> **WHAT YOU SHOULD DO**
Report each line of the data that contains the string "pixels".

> **RECORDED DATA**
□ □ □ □

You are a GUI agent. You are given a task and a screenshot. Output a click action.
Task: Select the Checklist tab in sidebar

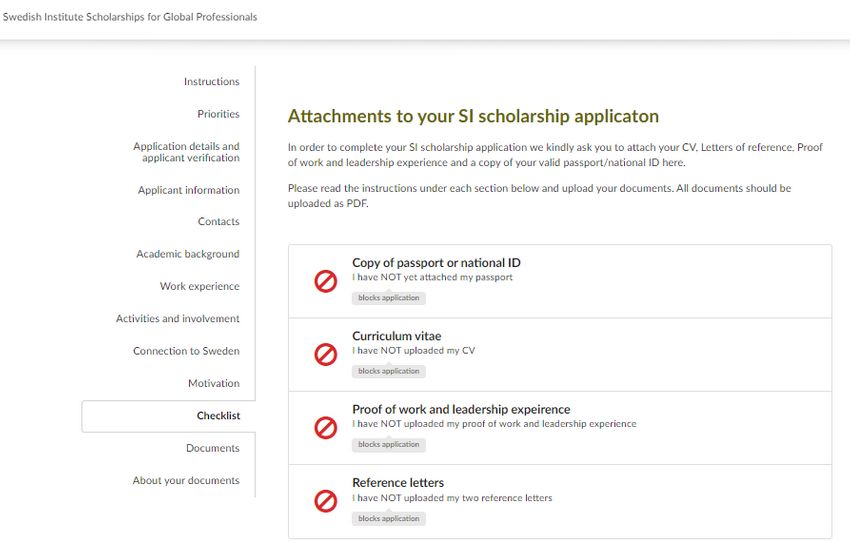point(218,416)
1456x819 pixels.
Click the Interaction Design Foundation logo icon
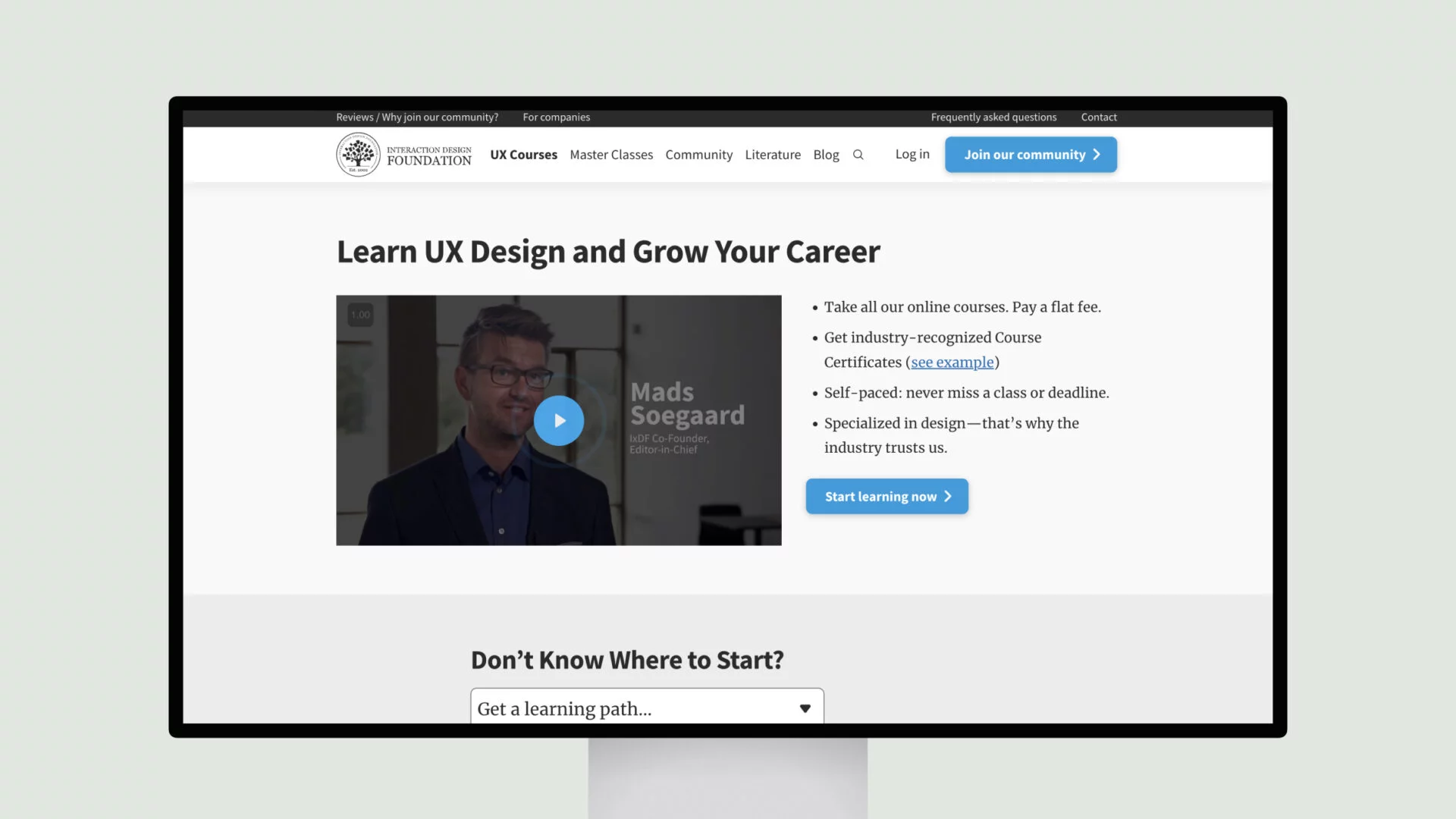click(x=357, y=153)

□ □ □ □

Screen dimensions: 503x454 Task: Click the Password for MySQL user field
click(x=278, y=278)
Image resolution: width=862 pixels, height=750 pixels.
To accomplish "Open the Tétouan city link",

□ □ □ □

> **YOUR SOLUTION**
1456x819 pixels.
Image resolution: width=862 pixels, height=750 pixels.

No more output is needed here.